» DATA:

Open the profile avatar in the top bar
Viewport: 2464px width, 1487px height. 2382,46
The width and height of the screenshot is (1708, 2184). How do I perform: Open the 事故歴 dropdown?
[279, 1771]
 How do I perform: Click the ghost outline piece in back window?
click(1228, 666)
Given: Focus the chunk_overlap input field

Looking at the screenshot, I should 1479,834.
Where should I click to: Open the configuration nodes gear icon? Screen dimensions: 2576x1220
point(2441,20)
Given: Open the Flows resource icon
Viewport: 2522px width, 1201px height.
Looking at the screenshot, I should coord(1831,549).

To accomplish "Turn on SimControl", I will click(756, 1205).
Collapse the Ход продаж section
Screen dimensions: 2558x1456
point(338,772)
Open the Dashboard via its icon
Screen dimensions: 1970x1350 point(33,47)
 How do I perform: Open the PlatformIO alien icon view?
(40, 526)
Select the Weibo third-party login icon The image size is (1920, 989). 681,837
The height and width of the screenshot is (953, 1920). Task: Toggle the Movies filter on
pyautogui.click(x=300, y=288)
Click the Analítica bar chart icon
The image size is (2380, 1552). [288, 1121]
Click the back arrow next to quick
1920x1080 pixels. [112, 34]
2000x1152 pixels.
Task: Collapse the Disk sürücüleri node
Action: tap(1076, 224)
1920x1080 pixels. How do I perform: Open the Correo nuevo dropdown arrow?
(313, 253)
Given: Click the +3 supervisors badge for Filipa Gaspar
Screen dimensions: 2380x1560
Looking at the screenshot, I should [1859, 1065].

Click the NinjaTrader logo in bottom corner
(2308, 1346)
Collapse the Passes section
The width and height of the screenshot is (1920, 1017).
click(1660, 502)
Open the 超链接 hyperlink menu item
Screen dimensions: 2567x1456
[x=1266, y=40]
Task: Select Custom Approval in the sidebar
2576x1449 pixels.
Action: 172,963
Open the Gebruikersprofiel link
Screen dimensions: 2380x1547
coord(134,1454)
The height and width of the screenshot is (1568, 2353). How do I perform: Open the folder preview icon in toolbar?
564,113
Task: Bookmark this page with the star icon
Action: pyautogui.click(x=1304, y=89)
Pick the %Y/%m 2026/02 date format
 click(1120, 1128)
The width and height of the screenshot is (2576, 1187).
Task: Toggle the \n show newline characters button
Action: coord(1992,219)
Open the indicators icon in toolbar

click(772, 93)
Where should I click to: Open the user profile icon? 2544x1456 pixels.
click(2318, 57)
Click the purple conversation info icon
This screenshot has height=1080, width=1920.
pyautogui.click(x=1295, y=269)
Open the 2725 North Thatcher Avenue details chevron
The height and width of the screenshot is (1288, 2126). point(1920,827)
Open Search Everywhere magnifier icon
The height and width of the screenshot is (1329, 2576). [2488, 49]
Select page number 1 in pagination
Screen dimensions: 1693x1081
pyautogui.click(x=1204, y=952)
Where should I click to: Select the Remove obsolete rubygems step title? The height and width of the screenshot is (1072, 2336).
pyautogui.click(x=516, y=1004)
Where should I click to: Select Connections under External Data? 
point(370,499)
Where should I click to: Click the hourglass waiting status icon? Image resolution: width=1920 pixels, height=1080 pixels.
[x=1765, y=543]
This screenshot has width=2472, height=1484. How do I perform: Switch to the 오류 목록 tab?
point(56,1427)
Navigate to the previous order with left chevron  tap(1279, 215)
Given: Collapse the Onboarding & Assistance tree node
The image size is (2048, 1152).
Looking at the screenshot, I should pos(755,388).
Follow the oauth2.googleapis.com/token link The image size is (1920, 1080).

» INSTRUCTIONS TO FOLLOW: All the data above must be copied again. Leave nothing out.

» SOLUTION:
Open the profile avatar in the top bar
Viewport: 2464px width, 1487px height. 2382,46
The width and height of the screenshot is (1708, 2184). How do I perform: Open the 事故歴 dropdown?
[279, 1771]
 How do I perform: Click the ghost outline piece in back window?
click(1228, 666)
Given: Focus the chunk_overlap input field

Looking at the screenshot, I should 1479,834.
Where should I click to: Open the configuration nodes gear icon? Screen dimensions: 2576x1220
point(2441,20)
Given: Open the Flows resource icon
Viewport: 2522px width, 1201px height.
Looking at the screenshot, I should coord(1831,549).

To accomplish "Turn on SimControl", I will click(756, 1205).
Collapse the Ход продаж section
Screen dimensions: 2558x1456
point(338,772)
Open the Dashboard via its icon
Screen dimensions: 1970x1350 point(33,47)
 How do I perform: Open the PlatformIO alien icon view?
(40, 526)
Select the Weibo third-party login icon The image size is (1920, 989). 681,837
The height and width of the screenshot is (953, 1920). Task: Toggle the Movies filter on
pyautogui.click(x=300, y=288)
Click the Analítica bar chart icon
The image size is (2380, 1552). [288, 1121]
Click the back arrow next to quick
1920x1080 pixels. [112, 34]
2000x1152 pixels.
Task: Collapse the Disk sürücüleri node
Action: tap(1076, 224)
1920x1080 pixels. How do I perform: Open the Correo nuevo dropdown arrow?
(313, 253)
Given: Click the +3 supervisors badge for Filipa Gaspar
Screen dimensions: 2380x1560
Looking at the screenshot, I should [1859, 1065].

Click the NinjaTrader logo in bottom corner
(2308, 1346)
Collapse the Passes section
The width and height of the screenshot is (1920, 1017).
click(1660, 502)
Open the 超链接 hyperlink menu item
Screen dimensions: 2567x1456
[x=1266, y=40]
Task: Select Custom Approval in the sidebar
2576x1449 pixels.
Action: 172,963
Open the Gebruikersprofiel link
Screen dimensions: 2380x1547
coord(134,1454)
The height and width of the screenshot is (1568, 2353). How do I perform: Open the folder preview icon in toolbar?
564,113
Task: Bookmark this page with the star icon
Action: pyautogui.click(x=1304, y=89)
Pick the %Y/%m 2026/02 date format
 click(1120, 1128)
The width and height of the screenshot is (2576, 1187).
Task: Toggle the \n show newline characters button
Action: coord(1992,219)
Open the indicators icon in toolbar

click(772, 93)
Where should I click to: Open the user profile icon? 2544x1456 pixels.
click(2318, 57)
Click the purple conversation info icon
This screenshot has height=1080, width=1920.
pyautogui.click(x=1295, y=269)
Open the 2725 North Thatcher Avenue details chevron
The height and width of the screenshot is (1288, 2126). point(1920,827)
Open Search Everywhere magnifier icon
The height and width of the screenshot is (1329, 2576). [2488, 49]
Select page number 1 in pagination
Screen dimensions: 1693x1081
pyautogui.click(x=1204, y=952)
Where should I click to: Select the Remove obsolete rubygems step title? The height and width of the screenshot is (1072, 2336).
pyautogui.click(x=516, y=1004)
Where should I click to: Select Connections under External Data? 
point(370,499)
Where should I click to: Click the hourglass waiting status icon? Image resolution: width=1920 pixels, height=1080 pixels.
[x=1765, y=543]
This screenshot has width=2472, height=1484. How do I perform: Switch to the 오류 목록 tab?
point(56,1427)
Navigate to the previous order with left chevron  tap(1279, 215)
Given: Collapse the Onboarding & Assistance tree node
The image size is (2048, 1152).
Looking at the screenshot, I should pos(755,388).
Follow the oauth2.googleapis.com/token link The image size is (1920, 1080).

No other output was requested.